ナスとトマト

 夏野菜の代表格というとナス、トマトが思い浮かびます。もっとも今はスーパーでほぼ1年中手に入るので、夏野菜のイメージは薄れてしまったかもしれませんね。

 夏の野菜はだいたい体を冷やす効果があります。キュウリもそうですが、水分が多い上にカリウムを多く含むのがその要因です。一方でそれ以外の栄養価はとぼしいものも多く、キュウリなどは世界一栄養のない野菜などとありがたくないレッテルが貼られたりします。ナスも似たりよったりで、あまり栄養価の高い野菜とは思われていません。

 ただナスにはナスニンというポリフェノールが多く含まれているため、抗酸化作用を期待することができます。
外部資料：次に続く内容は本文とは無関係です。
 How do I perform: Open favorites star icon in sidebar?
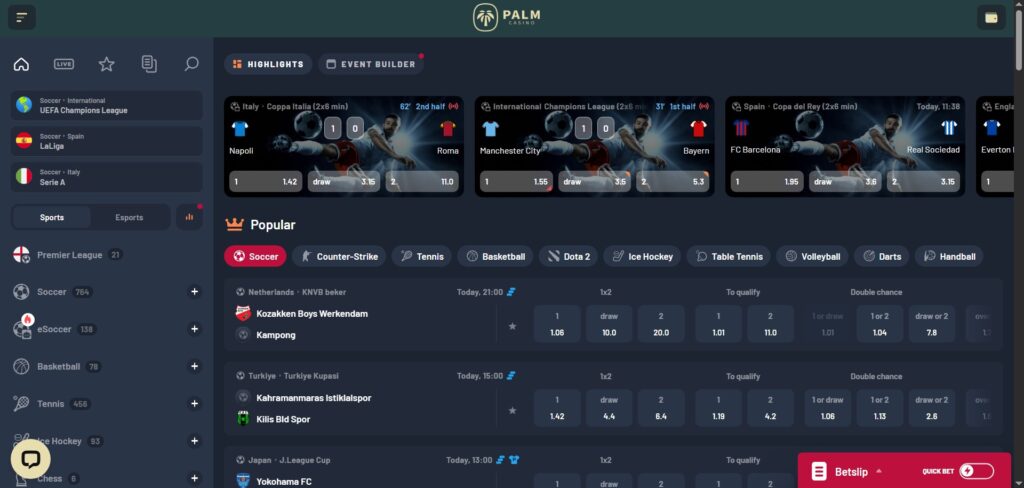(x=106, y=64)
あの黒々とした皮に多く含まれているため、皮ごと食べるのが秘訣です。お上品な焼き茄子のように皮を剥いてしまってはもったいない。

 まあ栄養価はともかく、漬物にしても煮ても焼いても炒めても美味しいナス。これからが旬ですからたくさん食べてください。

 ところで上のナスの花の写真を見てください。前回のジャガイモの花とよく似ていますよね。同じナス科だというのも納得です。トマトもナス科ですね。花の色はほとんどが黄色でナスやジャガイモとは大違いですが、雌しべを取り囲んでいる雄しべの精悍さなどはよく似ています。
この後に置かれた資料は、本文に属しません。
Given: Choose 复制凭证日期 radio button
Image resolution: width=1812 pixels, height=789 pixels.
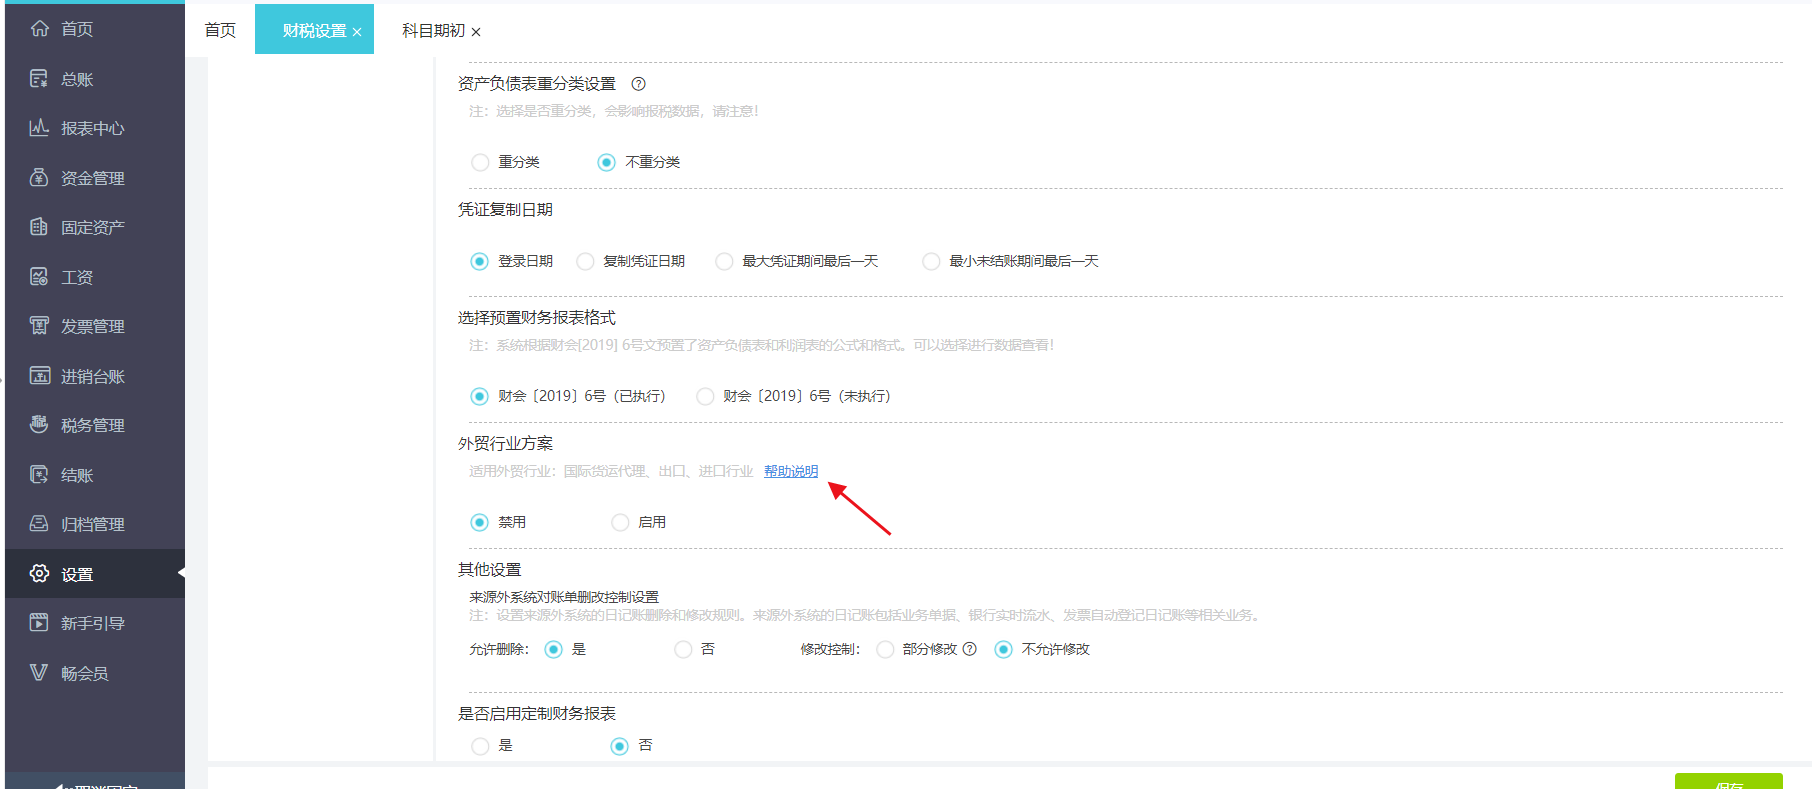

 ナスは日本の気候によく合っているらしく、ほとんど手間なしでどんどん実を付けますが、トマトはとてもデリケートな野菜で、気温や雨量の影響をストレートに受けます。そのあたりのバランスがちょっと崩れると病気になったり裂果したり。栄養豊富なせいか虫も大好きで害虫被害も多く、路地栽培でしかも無農薬で完熟トマトを生産するのは至難の業です。

 ただ、太陽の光をたくさん浴びて熟した路地物トマトの味は格別です。スーパーで売られているトマトはほとんどがハウス栽培ですが、直売所などで路地物を見つけたらぜひ味わってみてください。貴重です。

ジャガイモの花―花の咲く芋、咲かない芋―

 3月中旬に蒔いたジャガイモが5月に入って次々と花を咲かせています。葉は青々として、いかにも盛んに光合成を行っているぞ、という感じ。6月になると花も終わって、時折小さなトマトのような実を付けます。次第に葉も元気を失っていきます。その頃には地下には芋が大きく育っていて、そろそろ収穫時期となります。あとわずかです。
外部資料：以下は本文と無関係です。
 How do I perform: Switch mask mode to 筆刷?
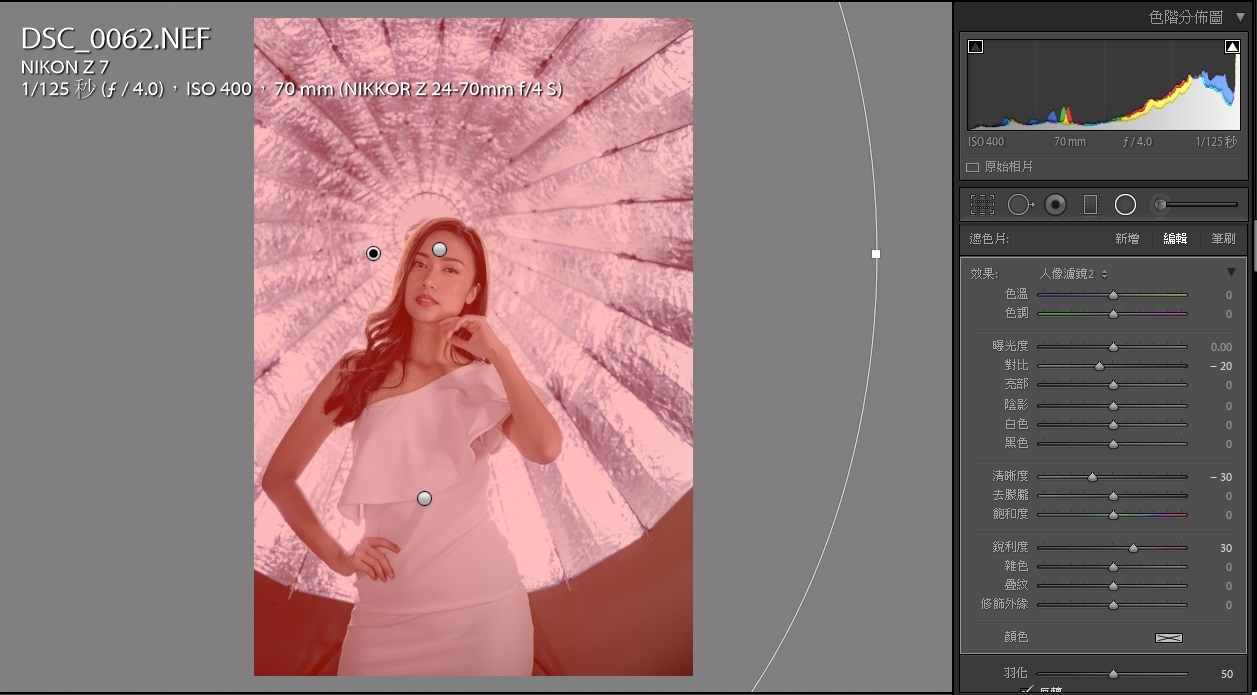pyautogui.click(x=1223, y=239)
 ジャガイモが青々と成長している5月、同じ芋でもサトイモはようやく芽が地上に現れてきます。その芽力は相当なもので、固まった表面の土を押し上げ、少々の石が乗っていても平気で持ち上げます。

 ジャガイモもサトイモも芋の部分は地下茎で、その点、根が太ったサツマイモとは異なります。でもいずれも芋から芽が出て繁殖する点では共通です。

 芋から繁殖するということは、交配していないということで、つまりは自己複製の繰り返しということになります。品質が悪かったり、病気を持っていたりするとそれが複製され続けることになりますから、良い種芋を用意することが重要になってきます。

 ところで冒頭に記した通り、ジャガイモは花を咲かせ、時に実もつけますが、サトイモやサツマイモは滅多に花が咲きません。いつもどこかに一輪ぐらい花が咲いていないものか見ているのですが、今までお目にかかったことがありません。さあ今年はどうでしょうか。